→ **Assigned task**: Please report how many lines in the data underneath hold the word "Given", with no other text.

#### Data shown ####

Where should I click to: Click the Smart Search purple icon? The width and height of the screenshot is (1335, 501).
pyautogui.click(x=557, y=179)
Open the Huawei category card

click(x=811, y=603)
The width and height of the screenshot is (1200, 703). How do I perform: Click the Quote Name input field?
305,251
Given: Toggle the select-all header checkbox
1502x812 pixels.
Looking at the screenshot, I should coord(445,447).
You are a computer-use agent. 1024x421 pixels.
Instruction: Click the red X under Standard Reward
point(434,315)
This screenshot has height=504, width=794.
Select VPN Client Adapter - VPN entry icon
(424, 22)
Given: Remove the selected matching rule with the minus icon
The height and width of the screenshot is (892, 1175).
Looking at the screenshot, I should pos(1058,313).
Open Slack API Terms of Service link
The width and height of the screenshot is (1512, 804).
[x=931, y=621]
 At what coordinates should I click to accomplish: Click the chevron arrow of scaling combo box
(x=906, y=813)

####

→ **Result of the exercise**: 2